Note: Elective abortion takes the life of an innocent human being during his/her earliest stages of development. This being the case, it is the greatest human rights abuse of our time, taking over 1 million lives in the US and 40 million worldwide annually. This series of articles examines the methods that social reformers have used to successfully change society’s apathy towards the oppression of others, and how to apply them to the contemporary injustice of abortion.
Like obscene graffiti on a cathedral wall, glaring human rights abuses mar our perception of otherwise civilized societies from the past. How could the citizens of Germany – the birthplace of the Reformation – tolerate the slaughter and persecution of the Jews just one lifetime ago? How could Christians in the UK and the US less than two centuries ago permit (not to mention, participate in) the buying and selling of dark-skinned human beings?
And yet, from our reclined perspective atop our 21st-century Lay-Z-Boys, we lose sight of the hard work it took for social reformers to make the changes that we take for granted today. We enjoy living in a free society the same way young children enjoy living in their parent’s house-completely oblivious to the sacrifices (and mortgage payments) that make it possible.
“Human progress never rolls in on wheels of inevitability; it comes through the tireless efforts of men willing to be co workers with God, and without this hard work, time itself becomes an ally of the forces of social stagnation.

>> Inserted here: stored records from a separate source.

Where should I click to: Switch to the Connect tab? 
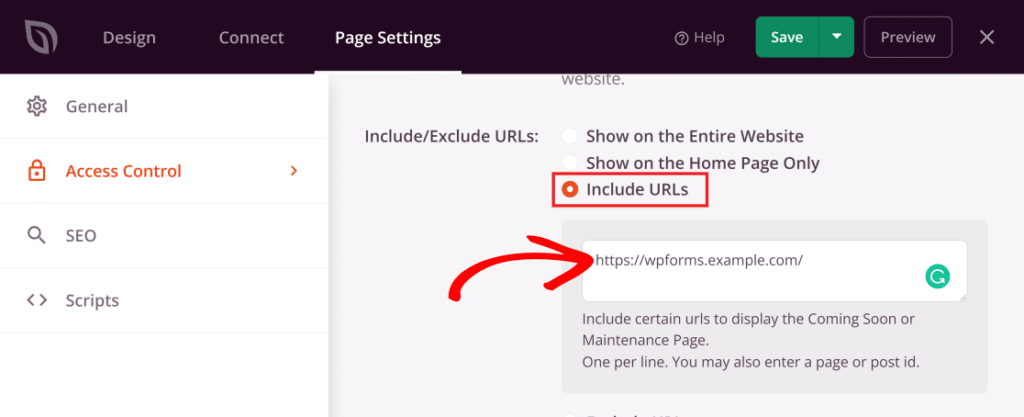(x=251, y=38)
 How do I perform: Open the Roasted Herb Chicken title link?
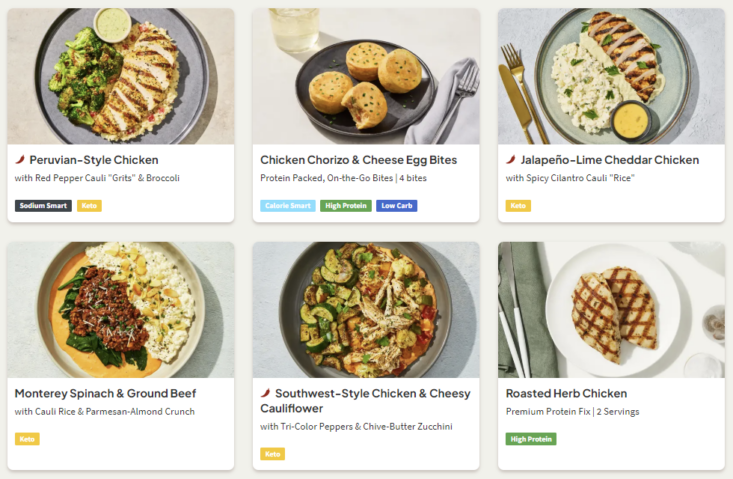click(x=566, y=393)
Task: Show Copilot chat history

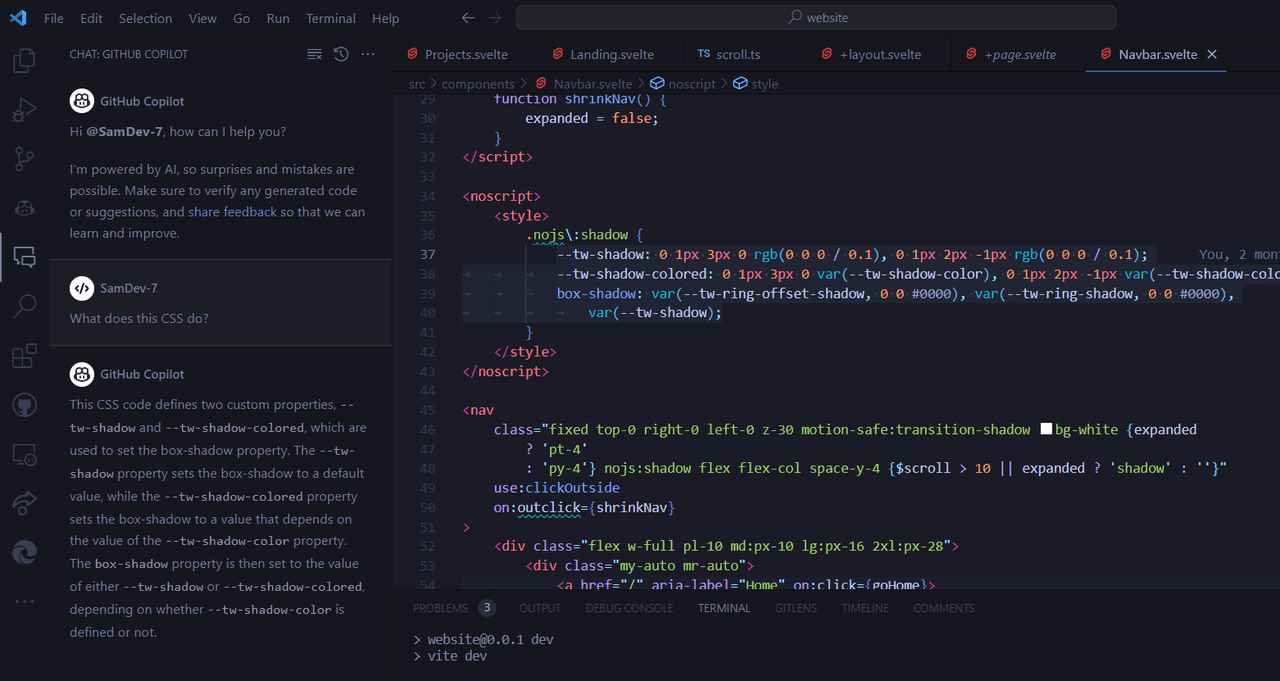Action: click(x=341, y=54)
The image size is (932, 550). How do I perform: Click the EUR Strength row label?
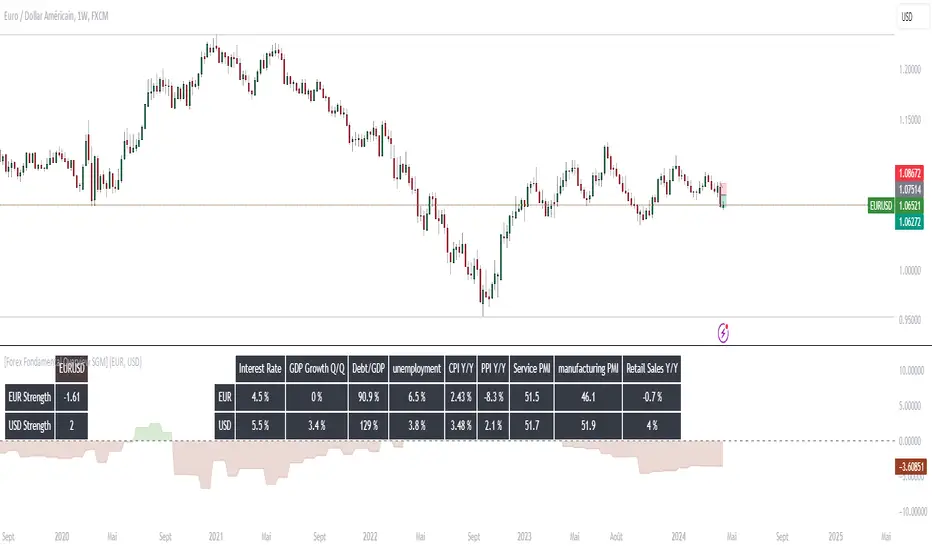click(28, 397)
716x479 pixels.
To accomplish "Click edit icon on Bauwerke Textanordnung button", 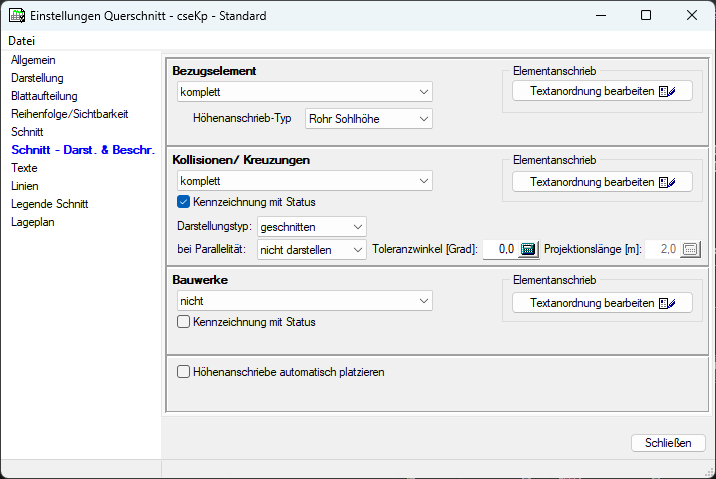I will (668, 303).
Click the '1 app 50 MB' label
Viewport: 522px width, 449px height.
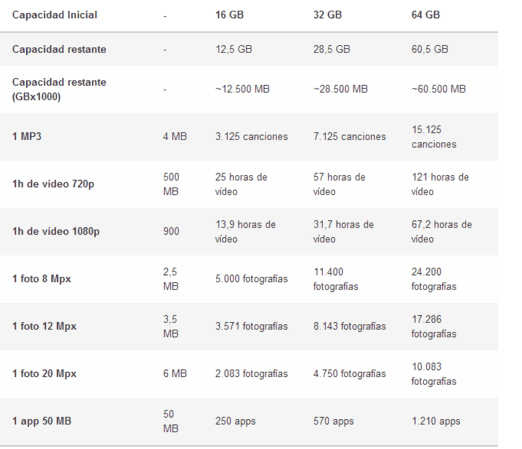coord(42,421)
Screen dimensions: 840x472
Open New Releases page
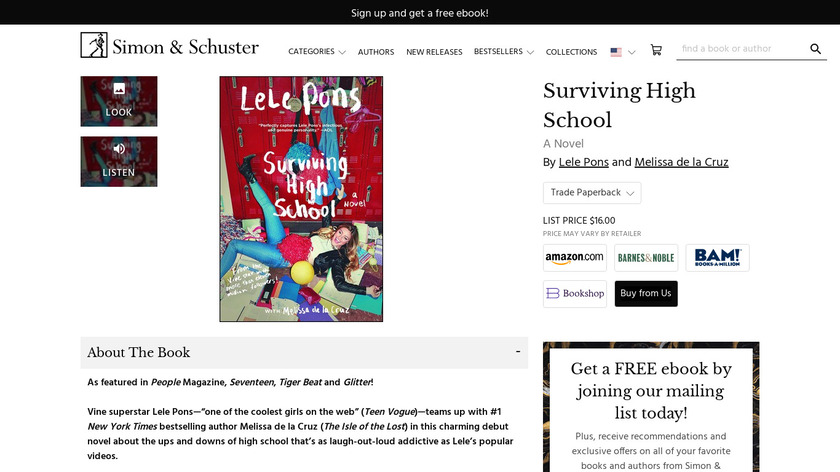point(434,52)
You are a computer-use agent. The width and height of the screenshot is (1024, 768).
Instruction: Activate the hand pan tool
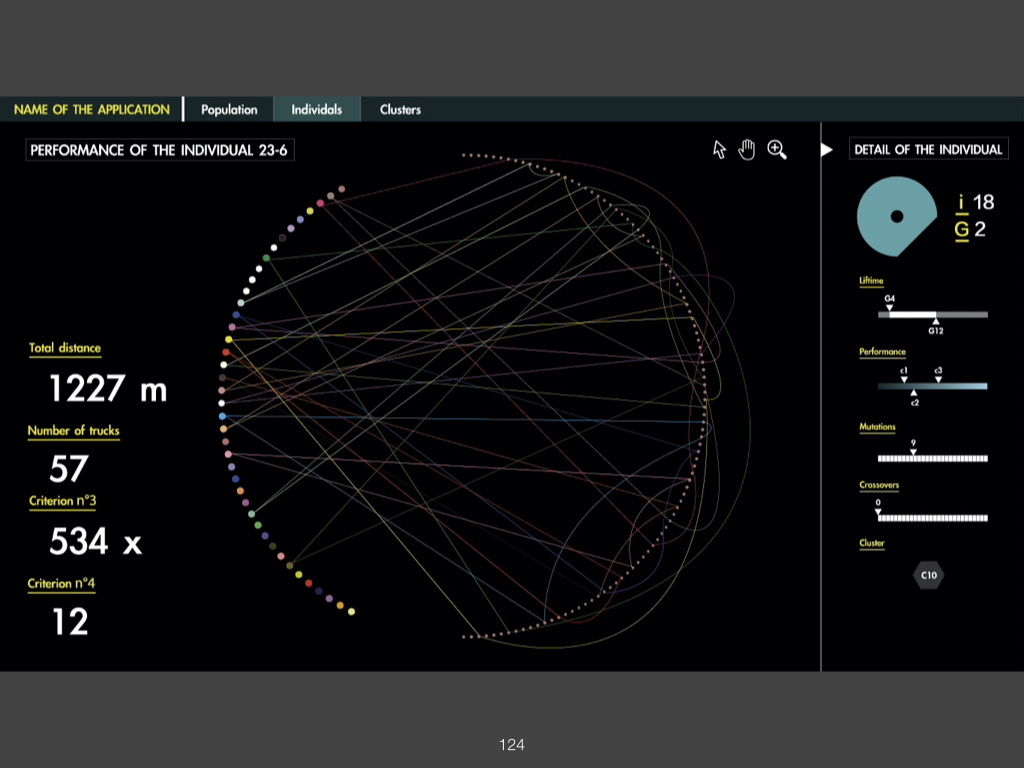click(746, 149)
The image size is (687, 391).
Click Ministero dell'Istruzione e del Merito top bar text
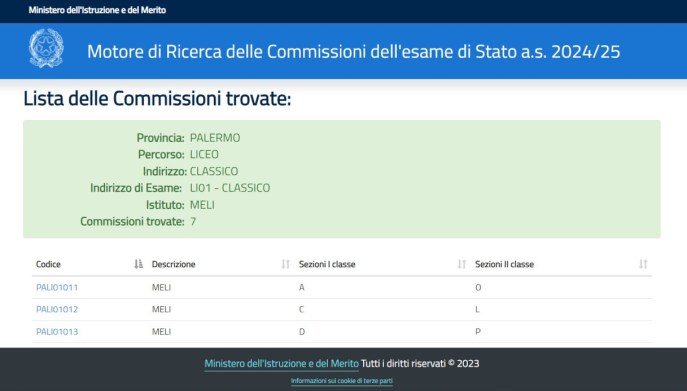click(x=97, y=10)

We must use time creatively, in the knowledge that the time is always ripe to do right.” – Dr. Martin Luther King, Jr. Letter from a Birmingham Jail
Today, one can scarcely drive through any American city without passing a street, boulevard or avenue named after Dr. Martin Luther King, Jr. He is the only person (besides presidents and Jesus) whose birthday is a federal holiday. And yet, during the time he lived, he was widely considered a troublemaker and an extremist. And not just by his enemies: his magnum opus “Letter from a Birmingham Jail” was written to pastors who agreed with his goals, but who believed that his non-violent, disruptive demonstrations were “unwise and untimely.”
Nonetheless, Dr. King’s “unwise and untimely” methods proved to be undoing of segregation in our nation. The reason MLK was so effective was because he forced Americans to face racism and to squirm uncomfortably. From Selma to Chicago, the demonstrations he organized forced Americans to see that racism was much worse than what they thought. Newspapers and television showed images of peaceful black citizens being savagely attacked by white police. So much for “separate but equal.”
Dr. King utilized the power of disturbing images because he knew that they work like nothing else. After all, it was the grotesque images of Emmet Till – a 14-year-old black boy who was tortured to death by racists in Mississippi in 1955 – that shook the nation and sparked the civil rights movement in the first place.
Dr. King had also studied history, including the campaign to end slavery in the UK. In that movement (dramatized in the film “Amazing Grace”), William Wilberforce, Thomas Clarkson and other reformers faced a daunting task: convince their fellow citizens that the lives of African slaves were more valuable than Brit’s tea and sugar. This was no small task – it took them over 40 years to realize full emancipation.
On a macro level, the slave trade was wildly lucrative. If “the love of money is the root of all kind of evil,” then these roots went deep. And of course, being filthy, stinkin’ rich meant that the trade’s political lobby had parliament rigged like a game of Mousetrap. No parliamentarian who cared about getting reelected would dare to oppose them. The trade even enjoyed the overseas protection of the British Royal Navy – funded, of course, by Tom Taxpayer. To vote against the slave trade would be to vote against prosperity. And it was anti-patriotic during times of war.
On a micro level, slave-produced sugar was the hot commodity that turned the world. Eighteenth-century Brits craved their sugar like modern Americans worship their overpriced Starbucks coffee (perhaps more, if that’s possible). Sugar in one’s tea or coffee was the perfect companion to the latest Jane Austen novel (both are overrated in this humble author’s opinion).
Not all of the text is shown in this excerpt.